The making of the proposed exchange offer to specific persons who are residents
in or nationals or citizens of jurisdictions outside France or the United States
or to custodians, nominees or trustees of such persons (the "Excluded
Shareholders") may be made only in accordance with the laws of the relevant
jurisdiction. It is the responsibility of the Excluded Shareholders wishing to
accept an exchange offer to inform themselves of and ensure compliance with the
laws of their respective jurisdictions in relation to the proposed exchange
offer. Other than the preliminary draft of the Registration Statement, the
Exchange Offer Documents have not yet been filed with appropriate regulators,
including the SEC. The tender offer will be made only through the Exchange Offer
Documents.
INVESTORS AND SECURITY HOLDERS ARE URGED TO READ THE EXCHANGE OFFER DOCUMENTS
AND ALL OTHER RELEVANT DOCUMENTS THAT NOKIA OR ALCATEL LUCENT HAS FILED OR MAY
FILE WITH THE SEC, AMF, NASDAQ HELSINKI OR FINNISH FINANCIAL SUPERVISORY
AUTHORITY WHEN THEY BECOME AVAILABLE BECAUSE THEY CONTAIN OR WILL CONTAIN
IMPORTANT INFORMATION THAT INVESTORS AND SECURITY HOLDERS SHOULD CONSIDER BEFORE
MAKING ANY DECISION REGARDING THE PROPOSED EXCHANGE OFFER.
The information contained in this release must not be published, released or
distributed, directly or indirectly, in any jurisdiction where the publication,
release or distribution of such information is restricted by laws or
regulations. Therefore, persons in such jurisdictions into which these materials
are published, released or distributed must inform themselves about and comply
with such laws or regulations. Nokia and Alcatel Lucent do not accept any
responsibility for any violation by any person of any such restrictions.

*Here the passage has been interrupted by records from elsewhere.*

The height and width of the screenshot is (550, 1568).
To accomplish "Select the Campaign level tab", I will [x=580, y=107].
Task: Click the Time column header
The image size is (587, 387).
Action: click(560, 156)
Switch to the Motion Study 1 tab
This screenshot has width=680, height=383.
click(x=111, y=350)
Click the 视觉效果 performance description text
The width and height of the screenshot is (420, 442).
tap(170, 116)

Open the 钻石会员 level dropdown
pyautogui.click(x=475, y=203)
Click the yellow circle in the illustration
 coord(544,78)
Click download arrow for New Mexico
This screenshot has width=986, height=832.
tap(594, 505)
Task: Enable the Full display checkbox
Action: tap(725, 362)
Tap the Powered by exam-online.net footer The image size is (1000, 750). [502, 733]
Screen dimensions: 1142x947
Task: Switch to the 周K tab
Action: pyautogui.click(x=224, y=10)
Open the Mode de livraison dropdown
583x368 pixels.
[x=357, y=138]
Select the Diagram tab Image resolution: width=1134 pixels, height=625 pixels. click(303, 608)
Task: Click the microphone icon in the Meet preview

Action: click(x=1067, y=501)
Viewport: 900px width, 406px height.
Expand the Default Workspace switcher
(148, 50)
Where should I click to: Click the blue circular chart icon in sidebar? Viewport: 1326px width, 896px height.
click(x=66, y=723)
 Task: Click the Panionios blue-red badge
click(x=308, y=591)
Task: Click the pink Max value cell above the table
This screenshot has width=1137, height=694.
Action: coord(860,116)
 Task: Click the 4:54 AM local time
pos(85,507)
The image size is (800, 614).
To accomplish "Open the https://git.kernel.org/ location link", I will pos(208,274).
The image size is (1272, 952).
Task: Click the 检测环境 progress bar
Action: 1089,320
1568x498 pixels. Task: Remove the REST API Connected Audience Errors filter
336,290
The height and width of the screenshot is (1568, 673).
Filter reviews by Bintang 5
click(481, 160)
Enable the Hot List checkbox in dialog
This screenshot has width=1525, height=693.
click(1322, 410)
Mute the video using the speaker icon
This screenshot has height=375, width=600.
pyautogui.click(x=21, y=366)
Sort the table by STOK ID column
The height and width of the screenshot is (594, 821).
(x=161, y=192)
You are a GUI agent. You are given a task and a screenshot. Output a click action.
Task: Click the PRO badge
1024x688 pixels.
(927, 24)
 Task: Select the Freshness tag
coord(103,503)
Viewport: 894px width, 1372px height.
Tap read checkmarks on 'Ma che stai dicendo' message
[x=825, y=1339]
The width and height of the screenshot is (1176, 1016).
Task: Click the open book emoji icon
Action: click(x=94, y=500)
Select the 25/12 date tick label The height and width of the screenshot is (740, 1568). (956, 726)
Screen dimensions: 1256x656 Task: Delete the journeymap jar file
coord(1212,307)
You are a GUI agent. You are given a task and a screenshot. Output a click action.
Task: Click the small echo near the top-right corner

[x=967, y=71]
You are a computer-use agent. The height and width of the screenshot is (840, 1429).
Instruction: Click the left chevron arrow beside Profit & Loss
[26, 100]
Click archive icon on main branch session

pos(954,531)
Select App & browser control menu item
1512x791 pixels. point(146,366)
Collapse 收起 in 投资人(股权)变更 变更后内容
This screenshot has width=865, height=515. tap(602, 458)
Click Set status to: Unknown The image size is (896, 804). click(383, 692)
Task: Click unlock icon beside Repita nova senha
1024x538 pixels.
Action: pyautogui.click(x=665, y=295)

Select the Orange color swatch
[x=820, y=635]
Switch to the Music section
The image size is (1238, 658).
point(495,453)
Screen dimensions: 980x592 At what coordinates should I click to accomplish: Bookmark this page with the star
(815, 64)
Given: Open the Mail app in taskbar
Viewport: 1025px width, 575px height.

The Exchange Offer Documents and other documents referred to above, if filed or
furnished by Nokia or Alcatel Lucent with the SEC, as applicable, including the
preliminary Registration Statement, are or will be available free of charge at
the SEC's website (www.sec.gov).
Nokia's offer document (note d'information) and Alcatel Lucent's response
document (note en réponse), containing detailed information with regard to the
French public exchange offer, are available on the websites of the AMF (www.amf-
france.org), Nokia (www.nokia.com) and Alcatel Lucent (www.alcatel-lucent.com).